Warta UU PENODAAN AGAMA

Hari ini MK Dengarkan Keterangan Pemohon

NU Online  ·  Rabu, 10 Februari 2010 | 02:17 WIB

Jakarta, NU Online
Mahkamah Konstitusi (MK) hari ini, Rabu (10/2), menggelar persidangan dengan agenda mendengarkan keterangan dari pihak-pihak yang yang memohon agar Undang-Undang Nomor 1/PNPS/1965 tentang Penodaan Agama dicabut atau diubah.

Pihak-pihak pemohon terdiri dari tujuh LSM, yakni Imparsial, Lembaga Studi Advokasi Masyarakat (ELSAM), Perhimpunan Bantuan Hukum Indonesia (PBHI), Perkumpulan Pusat Studi HAM dan Demokrasi, Perkumpulan Masyarakat Setara, Yayasan Desantara, dan Yayasan Lembaga Bantuan Hukum Indonesia (YLBHI).<>

Seperti diwartakan sebelumnya, para pemohon menyatakan pasal-pasal dalam UU Penodaan Agama menunjukkan adanya kebijakan yang diskriminatif antaragama, bertentangan dengan prinsip toleransi, keragaman, dan pemikiran terbuka, membatasi serta bertentangan dengan jaminan kebebasan beragama seperti yang terdapat dalam UUD 1945.

Menteri Agama Suryadharma Ali pada Kamis (4/2) lalu mengatakan, pencabutan UU Penodaan Agama seperti yang diupayakan sejumlah LSM melalui uji materi kepada Mahkamah Konstitusi bila dikabulkan maka berpotensi menimbulkan keresahan dan kekacauan di masyarakat.

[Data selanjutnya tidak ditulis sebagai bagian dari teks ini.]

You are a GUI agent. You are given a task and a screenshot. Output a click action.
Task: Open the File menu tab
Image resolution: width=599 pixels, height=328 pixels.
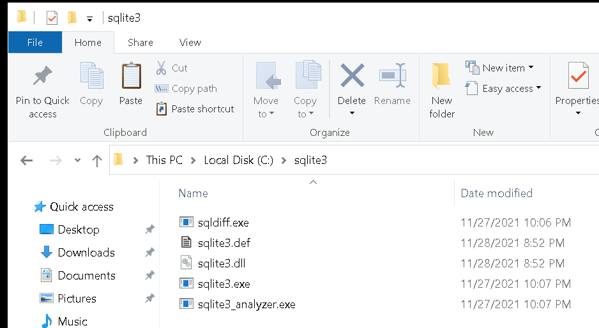(x=34, y=42)
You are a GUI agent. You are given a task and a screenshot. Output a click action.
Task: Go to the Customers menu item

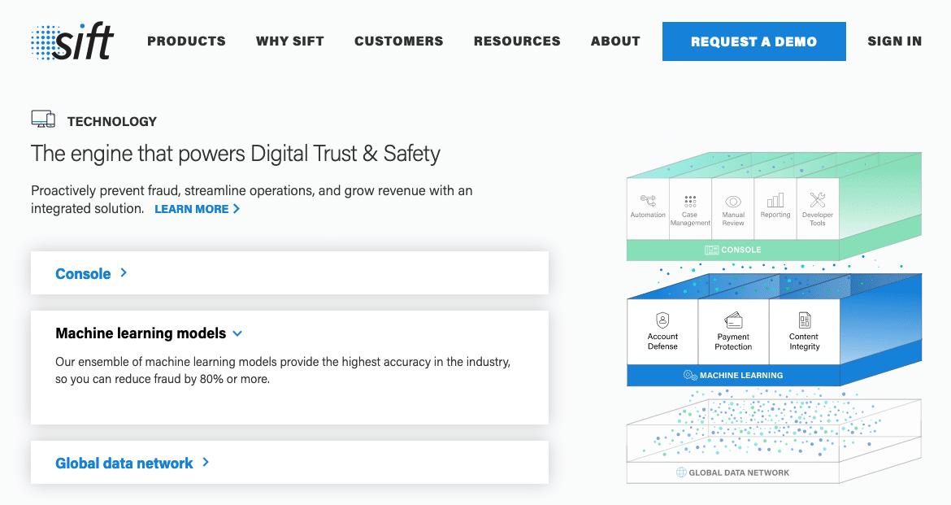(x=398, y=41)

Sementara itu Pengurus Besar Nahdlatul Ulama (PBNU) menilai, penistaan agama akan semakin mendapat tempat di Indonesia, jika MK mengabulkan gugatan UU No 1 tahun 1965 tentang penodaan agama.

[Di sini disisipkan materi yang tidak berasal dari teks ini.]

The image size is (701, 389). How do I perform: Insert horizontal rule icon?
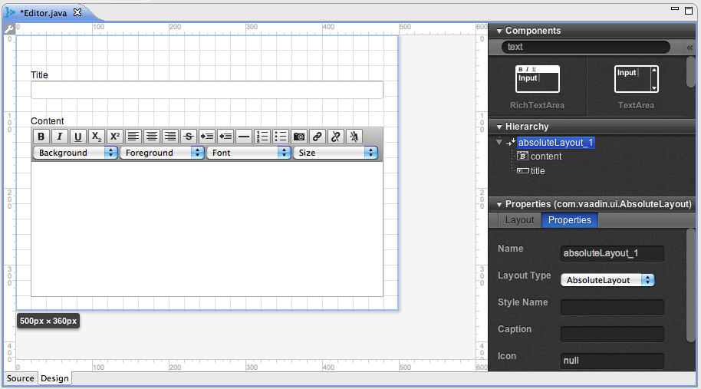(244, 137)
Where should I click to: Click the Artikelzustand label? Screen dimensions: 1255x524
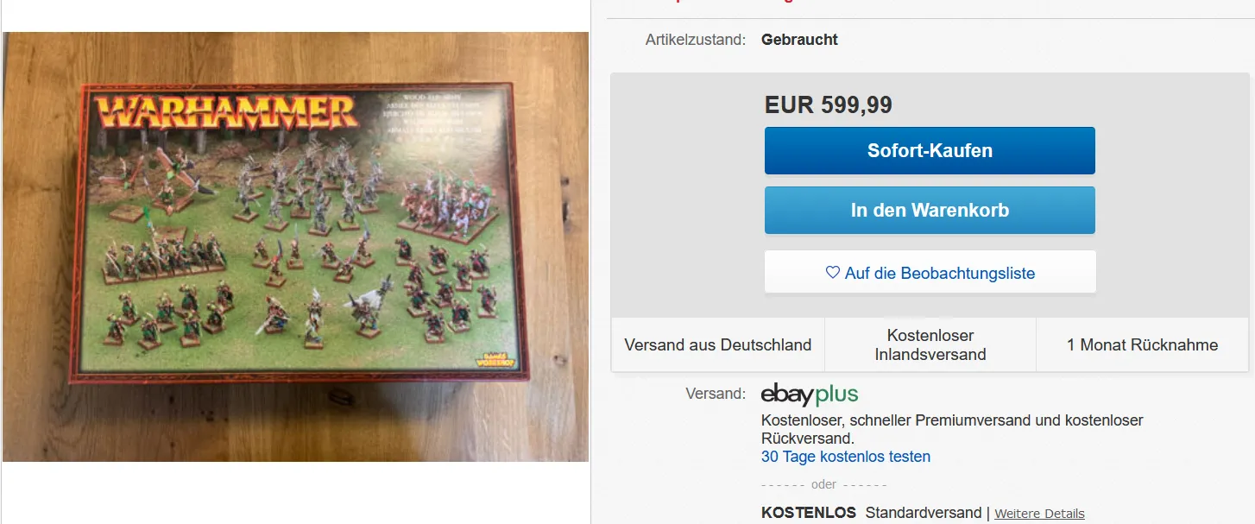tap(696, 40)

“Jika gugatan itu dikabulkan, penistaan agama akan semakin marak,” kata Ketua PBNU Ahmad Bagdja. Menurutnya, UU tersebut masih sangat dibutuhkan di Indonesia. Karena itu, PBNU meminta MK untuk tidak menggabulkan dan menolak gugatan sejumlah LSM itu.

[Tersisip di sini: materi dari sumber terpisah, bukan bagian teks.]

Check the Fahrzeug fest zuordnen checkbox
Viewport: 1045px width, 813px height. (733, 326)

Ketua Komisi Kerukunan Antar Umat Beragama MUI Pusat H Slamet Effendi Yusuf meminta MK berhati-hati dalam memutuskan perkara uji materi UU No. 1 Tahun 1965 tentang Penyalahgunaan dan/atau Penodaan Agama.

“MK perlu berhati-hati, apalagi belum ada UU penggantinya. Jika UU ini tidak ada maka akan berbahaya bagi agama yang dianut minoritas,” katanya terkait pelaksanaan sidang Pengujian UU No. 1 Tahun 1965 ini, Kamis (4/2) lalu dengan agenda mendengarkan keterangan pemerintah dan DPR RI.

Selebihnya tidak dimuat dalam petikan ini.